PROBLEM TO SOLVE
Report each line of the entries that contains the word "sidebar", copied in full.

Dataset entries
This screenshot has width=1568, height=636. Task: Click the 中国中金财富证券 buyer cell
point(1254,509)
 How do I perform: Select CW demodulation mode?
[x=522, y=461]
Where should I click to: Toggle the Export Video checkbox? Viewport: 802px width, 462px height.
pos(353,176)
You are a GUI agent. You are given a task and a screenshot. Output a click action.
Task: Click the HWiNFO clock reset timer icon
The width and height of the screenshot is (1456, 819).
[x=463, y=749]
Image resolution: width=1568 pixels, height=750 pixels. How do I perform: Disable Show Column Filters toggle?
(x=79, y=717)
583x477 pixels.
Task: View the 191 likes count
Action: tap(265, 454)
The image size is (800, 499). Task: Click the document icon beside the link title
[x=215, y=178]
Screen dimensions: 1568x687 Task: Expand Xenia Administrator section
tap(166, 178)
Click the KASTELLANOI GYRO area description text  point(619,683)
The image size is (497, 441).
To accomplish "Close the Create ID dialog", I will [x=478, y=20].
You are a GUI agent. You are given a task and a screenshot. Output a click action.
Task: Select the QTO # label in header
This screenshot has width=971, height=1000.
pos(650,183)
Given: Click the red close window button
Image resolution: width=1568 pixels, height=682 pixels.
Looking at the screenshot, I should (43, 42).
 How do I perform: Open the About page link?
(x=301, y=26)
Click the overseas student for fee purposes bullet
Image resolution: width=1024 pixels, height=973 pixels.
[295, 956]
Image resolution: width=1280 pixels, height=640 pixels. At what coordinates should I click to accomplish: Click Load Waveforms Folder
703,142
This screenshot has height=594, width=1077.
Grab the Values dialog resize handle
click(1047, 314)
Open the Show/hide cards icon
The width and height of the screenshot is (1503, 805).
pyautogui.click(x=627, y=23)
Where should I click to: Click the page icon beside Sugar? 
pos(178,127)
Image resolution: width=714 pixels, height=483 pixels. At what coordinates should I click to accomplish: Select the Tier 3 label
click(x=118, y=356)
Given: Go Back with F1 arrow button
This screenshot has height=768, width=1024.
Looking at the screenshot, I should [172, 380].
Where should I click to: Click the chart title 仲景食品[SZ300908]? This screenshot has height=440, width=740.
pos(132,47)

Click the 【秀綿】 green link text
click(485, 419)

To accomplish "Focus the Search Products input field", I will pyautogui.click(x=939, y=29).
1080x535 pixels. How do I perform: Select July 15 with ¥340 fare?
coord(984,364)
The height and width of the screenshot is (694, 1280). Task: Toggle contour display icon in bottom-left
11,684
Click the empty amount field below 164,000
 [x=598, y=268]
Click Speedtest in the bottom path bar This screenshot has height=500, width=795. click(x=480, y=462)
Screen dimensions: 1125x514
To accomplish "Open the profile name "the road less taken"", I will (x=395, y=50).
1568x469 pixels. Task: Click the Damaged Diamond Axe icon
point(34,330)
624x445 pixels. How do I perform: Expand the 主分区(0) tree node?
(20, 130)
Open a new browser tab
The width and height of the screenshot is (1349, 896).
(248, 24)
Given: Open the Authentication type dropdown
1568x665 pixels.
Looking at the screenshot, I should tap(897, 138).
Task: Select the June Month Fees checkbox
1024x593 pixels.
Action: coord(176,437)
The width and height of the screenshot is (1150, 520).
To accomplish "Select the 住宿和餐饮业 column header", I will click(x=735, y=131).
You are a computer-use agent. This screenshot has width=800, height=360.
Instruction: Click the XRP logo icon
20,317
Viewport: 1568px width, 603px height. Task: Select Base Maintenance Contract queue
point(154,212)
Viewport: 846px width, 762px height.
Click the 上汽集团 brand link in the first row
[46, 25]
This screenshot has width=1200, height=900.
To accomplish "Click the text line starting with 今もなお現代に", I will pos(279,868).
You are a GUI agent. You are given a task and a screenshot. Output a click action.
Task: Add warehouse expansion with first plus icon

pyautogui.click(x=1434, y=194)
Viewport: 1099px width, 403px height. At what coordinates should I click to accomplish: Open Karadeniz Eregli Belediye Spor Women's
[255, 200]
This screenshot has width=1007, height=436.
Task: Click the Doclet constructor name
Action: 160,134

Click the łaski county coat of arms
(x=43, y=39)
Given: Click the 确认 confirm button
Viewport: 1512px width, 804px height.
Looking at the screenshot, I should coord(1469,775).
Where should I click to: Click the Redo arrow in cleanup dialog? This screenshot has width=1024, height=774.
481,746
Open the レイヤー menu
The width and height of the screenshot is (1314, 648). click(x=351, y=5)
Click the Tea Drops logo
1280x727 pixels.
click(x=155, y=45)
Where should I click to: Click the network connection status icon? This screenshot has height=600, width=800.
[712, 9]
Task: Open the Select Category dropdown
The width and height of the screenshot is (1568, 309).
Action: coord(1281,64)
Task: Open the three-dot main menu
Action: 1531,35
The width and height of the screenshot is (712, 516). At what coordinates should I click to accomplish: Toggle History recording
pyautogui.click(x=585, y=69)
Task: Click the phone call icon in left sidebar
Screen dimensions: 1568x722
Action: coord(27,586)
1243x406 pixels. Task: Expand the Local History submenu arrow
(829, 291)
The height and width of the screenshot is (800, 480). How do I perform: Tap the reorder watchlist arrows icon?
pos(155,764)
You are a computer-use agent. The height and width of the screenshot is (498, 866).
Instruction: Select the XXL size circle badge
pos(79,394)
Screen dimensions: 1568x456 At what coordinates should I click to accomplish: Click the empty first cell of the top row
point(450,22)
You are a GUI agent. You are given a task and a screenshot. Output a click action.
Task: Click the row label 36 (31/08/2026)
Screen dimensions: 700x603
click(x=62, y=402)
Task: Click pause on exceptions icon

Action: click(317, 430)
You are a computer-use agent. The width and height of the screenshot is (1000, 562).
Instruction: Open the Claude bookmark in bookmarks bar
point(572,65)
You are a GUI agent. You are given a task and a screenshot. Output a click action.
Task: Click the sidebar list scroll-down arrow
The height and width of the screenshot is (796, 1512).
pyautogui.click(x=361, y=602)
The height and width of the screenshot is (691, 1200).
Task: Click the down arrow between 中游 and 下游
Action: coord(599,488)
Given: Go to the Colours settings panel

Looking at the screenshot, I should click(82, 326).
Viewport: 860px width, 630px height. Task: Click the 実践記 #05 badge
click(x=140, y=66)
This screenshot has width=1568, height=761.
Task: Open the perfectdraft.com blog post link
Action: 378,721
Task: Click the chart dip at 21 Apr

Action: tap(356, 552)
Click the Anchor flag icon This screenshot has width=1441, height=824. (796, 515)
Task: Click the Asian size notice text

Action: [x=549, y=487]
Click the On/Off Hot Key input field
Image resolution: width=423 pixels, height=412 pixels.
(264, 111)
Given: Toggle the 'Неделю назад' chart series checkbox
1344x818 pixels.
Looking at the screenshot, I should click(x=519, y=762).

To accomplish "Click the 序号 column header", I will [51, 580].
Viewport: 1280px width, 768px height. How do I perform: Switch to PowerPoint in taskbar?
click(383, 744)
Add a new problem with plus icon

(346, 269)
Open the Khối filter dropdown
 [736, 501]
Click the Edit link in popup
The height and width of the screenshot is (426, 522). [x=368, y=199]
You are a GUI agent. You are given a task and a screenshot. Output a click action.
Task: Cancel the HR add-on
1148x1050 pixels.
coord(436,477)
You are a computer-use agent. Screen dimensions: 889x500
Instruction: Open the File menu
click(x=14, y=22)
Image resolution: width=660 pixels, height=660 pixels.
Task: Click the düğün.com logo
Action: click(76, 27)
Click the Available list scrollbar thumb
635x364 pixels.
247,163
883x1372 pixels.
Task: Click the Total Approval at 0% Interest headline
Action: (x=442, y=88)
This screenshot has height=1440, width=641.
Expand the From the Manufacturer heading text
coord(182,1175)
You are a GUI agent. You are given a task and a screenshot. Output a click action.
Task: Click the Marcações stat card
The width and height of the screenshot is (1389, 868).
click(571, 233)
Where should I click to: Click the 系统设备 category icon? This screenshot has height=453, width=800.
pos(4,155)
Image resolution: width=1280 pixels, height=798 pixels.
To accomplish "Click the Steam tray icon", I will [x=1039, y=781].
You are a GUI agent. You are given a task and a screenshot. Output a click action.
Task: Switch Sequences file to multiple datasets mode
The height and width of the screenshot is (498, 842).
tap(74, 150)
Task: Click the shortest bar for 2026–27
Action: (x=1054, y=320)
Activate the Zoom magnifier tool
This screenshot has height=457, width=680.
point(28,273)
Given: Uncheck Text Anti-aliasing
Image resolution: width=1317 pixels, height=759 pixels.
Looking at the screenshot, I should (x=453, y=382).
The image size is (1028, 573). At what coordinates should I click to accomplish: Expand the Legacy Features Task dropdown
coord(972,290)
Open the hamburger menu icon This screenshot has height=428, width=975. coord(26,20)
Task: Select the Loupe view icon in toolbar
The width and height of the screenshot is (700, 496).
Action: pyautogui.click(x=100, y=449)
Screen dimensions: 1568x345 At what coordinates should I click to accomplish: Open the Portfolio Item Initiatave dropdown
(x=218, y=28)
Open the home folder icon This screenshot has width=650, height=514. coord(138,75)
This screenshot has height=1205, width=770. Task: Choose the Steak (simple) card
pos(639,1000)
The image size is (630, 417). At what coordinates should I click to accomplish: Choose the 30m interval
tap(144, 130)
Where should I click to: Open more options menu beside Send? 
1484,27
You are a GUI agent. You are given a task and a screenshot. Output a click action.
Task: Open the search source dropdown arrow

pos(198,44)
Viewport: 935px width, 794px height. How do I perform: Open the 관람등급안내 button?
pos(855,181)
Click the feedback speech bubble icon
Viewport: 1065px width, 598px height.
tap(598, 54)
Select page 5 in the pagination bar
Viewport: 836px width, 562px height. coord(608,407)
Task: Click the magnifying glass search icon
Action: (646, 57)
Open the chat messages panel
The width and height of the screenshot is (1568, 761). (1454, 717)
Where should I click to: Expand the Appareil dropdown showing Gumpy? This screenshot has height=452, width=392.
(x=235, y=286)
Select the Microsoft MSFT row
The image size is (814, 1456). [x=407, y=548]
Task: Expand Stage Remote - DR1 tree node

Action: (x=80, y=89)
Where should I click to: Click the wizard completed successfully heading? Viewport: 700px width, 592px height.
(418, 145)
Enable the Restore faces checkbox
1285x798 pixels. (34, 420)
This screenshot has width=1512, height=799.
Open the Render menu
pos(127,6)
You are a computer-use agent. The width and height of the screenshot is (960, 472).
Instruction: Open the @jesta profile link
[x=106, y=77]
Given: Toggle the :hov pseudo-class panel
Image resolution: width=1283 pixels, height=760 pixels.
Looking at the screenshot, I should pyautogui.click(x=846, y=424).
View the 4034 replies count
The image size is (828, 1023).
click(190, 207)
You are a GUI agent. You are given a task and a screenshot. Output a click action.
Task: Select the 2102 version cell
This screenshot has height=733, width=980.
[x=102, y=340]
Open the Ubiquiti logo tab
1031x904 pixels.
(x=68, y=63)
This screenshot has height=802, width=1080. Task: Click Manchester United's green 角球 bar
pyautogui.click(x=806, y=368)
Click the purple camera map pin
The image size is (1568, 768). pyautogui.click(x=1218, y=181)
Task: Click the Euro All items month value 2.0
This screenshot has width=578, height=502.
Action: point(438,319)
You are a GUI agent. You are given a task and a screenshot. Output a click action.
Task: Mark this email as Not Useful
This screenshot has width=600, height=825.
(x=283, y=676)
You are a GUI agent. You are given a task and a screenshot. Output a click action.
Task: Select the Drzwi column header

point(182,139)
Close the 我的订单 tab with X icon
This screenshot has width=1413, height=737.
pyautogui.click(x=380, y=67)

SOLUTION
Task: Click the phone call icon in left sidebar
Task: Click the sidebar list scroll-down arrow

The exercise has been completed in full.